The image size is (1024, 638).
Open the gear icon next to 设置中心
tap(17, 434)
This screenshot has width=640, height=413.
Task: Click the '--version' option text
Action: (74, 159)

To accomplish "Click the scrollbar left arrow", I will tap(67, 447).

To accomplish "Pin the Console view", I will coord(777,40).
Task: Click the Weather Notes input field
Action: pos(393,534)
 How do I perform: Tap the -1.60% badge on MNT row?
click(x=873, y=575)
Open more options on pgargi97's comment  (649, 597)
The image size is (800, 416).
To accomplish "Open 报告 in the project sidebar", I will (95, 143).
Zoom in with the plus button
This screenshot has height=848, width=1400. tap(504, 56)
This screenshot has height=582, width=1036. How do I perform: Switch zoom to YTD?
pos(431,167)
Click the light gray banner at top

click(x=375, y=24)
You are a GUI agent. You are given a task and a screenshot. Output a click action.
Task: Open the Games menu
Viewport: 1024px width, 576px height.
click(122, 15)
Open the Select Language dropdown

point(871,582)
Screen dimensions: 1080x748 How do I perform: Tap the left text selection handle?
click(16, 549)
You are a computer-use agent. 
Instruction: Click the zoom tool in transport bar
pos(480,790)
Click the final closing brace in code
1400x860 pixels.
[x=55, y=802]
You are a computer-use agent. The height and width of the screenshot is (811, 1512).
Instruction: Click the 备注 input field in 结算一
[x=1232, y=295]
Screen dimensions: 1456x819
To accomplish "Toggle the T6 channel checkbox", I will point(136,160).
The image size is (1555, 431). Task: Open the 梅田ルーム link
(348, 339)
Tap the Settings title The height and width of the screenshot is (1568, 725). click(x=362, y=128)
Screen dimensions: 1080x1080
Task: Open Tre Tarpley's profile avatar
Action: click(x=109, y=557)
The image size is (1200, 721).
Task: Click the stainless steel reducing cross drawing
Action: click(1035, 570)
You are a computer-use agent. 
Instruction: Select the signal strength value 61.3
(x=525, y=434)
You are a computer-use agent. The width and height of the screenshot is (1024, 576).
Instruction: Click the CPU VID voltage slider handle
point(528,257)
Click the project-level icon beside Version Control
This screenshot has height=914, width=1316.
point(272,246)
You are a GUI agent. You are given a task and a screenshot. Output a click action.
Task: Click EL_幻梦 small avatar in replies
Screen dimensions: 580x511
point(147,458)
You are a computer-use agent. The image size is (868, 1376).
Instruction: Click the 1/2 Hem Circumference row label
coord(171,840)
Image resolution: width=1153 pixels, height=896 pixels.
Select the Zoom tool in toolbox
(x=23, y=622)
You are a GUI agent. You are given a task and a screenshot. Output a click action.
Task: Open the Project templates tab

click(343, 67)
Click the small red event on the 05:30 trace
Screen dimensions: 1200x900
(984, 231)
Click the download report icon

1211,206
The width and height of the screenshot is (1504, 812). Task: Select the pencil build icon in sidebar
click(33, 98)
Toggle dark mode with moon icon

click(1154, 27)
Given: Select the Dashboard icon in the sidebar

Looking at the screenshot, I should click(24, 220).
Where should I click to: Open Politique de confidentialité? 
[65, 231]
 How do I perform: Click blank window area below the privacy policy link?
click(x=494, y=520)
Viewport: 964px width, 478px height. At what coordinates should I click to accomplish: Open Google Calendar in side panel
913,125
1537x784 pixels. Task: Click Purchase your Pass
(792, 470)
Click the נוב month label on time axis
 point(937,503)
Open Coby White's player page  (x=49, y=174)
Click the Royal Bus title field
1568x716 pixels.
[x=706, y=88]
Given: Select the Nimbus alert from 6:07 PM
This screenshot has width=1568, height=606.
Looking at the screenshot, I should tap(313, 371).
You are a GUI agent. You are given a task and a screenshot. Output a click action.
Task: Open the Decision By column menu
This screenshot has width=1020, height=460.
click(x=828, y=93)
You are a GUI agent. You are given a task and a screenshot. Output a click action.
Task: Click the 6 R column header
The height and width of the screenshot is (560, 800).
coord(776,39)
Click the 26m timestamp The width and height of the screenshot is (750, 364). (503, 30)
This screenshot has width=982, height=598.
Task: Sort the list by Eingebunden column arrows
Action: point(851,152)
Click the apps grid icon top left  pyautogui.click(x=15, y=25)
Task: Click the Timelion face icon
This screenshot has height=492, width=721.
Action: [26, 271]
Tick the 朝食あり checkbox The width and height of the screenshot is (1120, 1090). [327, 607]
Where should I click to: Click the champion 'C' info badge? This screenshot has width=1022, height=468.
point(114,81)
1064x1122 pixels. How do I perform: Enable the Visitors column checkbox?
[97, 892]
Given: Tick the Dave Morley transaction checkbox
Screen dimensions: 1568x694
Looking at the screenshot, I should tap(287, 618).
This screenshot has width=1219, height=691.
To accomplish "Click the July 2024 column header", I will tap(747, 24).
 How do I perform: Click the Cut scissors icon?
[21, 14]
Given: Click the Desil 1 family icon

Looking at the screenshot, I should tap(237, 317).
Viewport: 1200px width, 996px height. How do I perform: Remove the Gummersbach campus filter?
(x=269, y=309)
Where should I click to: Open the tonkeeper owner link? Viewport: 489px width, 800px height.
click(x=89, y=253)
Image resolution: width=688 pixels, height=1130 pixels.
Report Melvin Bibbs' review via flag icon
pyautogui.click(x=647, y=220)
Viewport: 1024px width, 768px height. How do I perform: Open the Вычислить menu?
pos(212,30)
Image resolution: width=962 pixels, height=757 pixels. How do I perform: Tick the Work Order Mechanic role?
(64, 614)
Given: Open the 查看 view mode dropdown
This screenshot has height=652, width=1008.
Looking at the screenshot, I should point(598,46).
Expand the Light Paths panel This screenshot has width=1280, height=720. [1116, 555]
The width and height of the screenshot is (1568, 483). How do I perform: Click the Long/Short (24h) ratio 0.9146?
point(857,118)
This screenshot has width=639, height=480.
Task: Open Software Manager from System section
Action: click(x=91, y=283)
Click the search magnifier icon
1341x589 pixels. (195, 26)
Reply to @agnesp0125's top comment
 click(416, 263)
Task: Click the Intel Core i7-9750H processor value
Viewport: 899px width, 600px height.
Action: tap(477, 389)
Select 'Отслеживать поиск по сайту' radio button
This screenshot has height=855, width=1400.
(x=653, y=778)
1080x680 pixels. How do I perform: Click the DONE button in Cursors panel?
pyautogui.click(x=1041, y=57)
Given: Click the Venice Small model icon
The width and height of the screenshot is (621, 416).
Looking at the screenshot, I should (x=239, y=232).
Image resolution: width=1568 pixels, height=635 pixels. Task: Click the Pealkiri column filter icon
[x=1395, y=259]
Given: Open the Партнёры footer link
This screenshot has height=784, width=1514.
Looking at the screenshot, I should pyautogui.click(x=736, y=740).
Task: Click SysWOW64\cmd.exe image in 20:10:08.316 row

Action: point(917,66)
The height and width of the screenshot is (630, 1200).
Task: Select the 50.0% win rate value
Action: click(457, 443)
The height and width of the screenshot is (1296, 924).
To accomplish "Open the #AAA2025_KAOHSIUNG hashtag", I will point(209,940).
• • •
Exercise aim.
The answer must consist solely of the lines from the first line of the data to the line holding "Task: Open the Games menu", each given again exactly.

Your response.
The image size is (1024, 638).
Open the gear icon next to 设置中心
tap(17, 434)
This screenshot has width=640, height=413.
Task: Click the '--version' option text
Action: (74, 159)

To accomplish "Click the scrollbar left arrow", I will tap(67, 447).

To accomplish "Pin the Console view", I will coord(777,40).
Task: Click the Weather Notes input field
Action: pos(393,534)
 How do I perform: Tap the -1.60% badge on MNT row?
click(x=873, y=575)
Open more options on pgargi97's comment  (649, 597)
The image size is (800, 416).
To accomplish "Open 报告 in the project sidebar", I will (95, 143).
Zoom in with the plus button
This screenshot has height=848, width=1400. tap(504, 56)
This screenshot has height=582, width=1036. How do I perform: Switch zoom to YTD?
pos(431,167)
Click the light gray banner at top

click(x=375, y=24)
You are a GUI agent. You are given a task and a screenshot. Output a click action.
Task: Open the Games menu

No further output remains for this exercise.